La EEZ prueba una lengua electrónica capaz de 'catar' aceite de oliva virgen extra

La EEZ prueba una lengua electrónica capaz de 'catar' aceite de oliva virgen extra
AFP

Este dispositivo rápido y económico detecta compuestos fenólicos y volátiles fundamentales en su calidad

IDEAL.ES

A la hora de valorar la calidad de un buen aceite de oliva virgen extra resultan fundamentales sus características sensoriales, no sólo por sus propiedades nutricionales sino por el sabor y el aroma que marcarán la decisión del consumidor. Estos valores son medidos por parámetros oficiales obligatorios requeridos por la Comunidad Europea a través de un panel de catadores expertos y entrenados que, sin embargo, deja los resultados bajo la subjetividad del catador. Ahí es donde surgen las llamadas 'lenguas electrónicas' de las que ya se disponen en la Estación Experimental del Zaidín.

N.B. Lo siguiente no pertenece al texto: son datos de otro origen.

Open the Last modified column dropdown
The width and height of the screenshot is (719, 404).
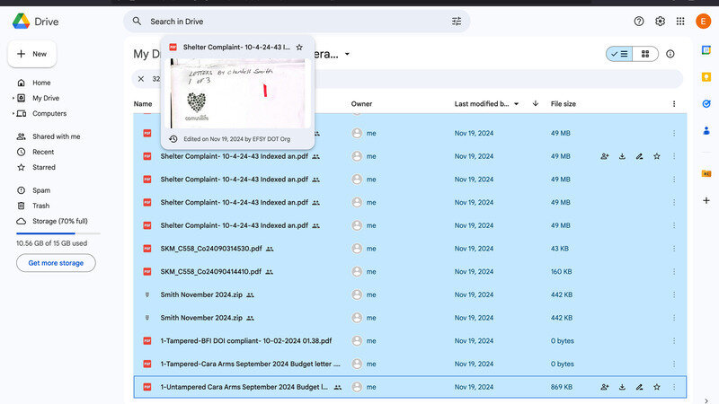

Este tipo de mecanismos suponen una herramienta útil, complementaria y económica a los planteles de catadores humanos, que además constituyen un proceso largo y costoso. La 'lengua electrónica' está compuesta por sensores capaces de reconocer los compuestos responsables de los atributos sensoriales de los aceites, es decir, polifenoles como flavonoides, ácidos y alcoholes fenólicos y compuestos volátiles como alcoholes, aldehídos y ésteres.

El dispositivo de la Estación Experimental del Zaidín es un trabajo en colaboración con investigadores de la Universidad de Granada y del Instituto Politécnico de Braganza portugués con el fin de estudiar su capacidad para reproducir el perfil de compuestos fenólicos y volátiles de aceites de oliva virgen extra de la variedad Arbequina españoles y brasileños.

Aunque no tiene exactamente forma de lengua, sí que detecta ciertos compuestos a través de sus 40 sensores electroquímicos construidos por membranas poliméricas lipídicas, capaces de generar una señal a los compuestos polares en contacto con una solución hidroalcohólica. Gracias a modelos de regresión lineal han podido comprobar que la lengua es capaz de predecir con precisión los compuestos fenólicos responsables de las sensaciones gustativas positivas, aunque con menos acierto los volátiles vinculados al aroma.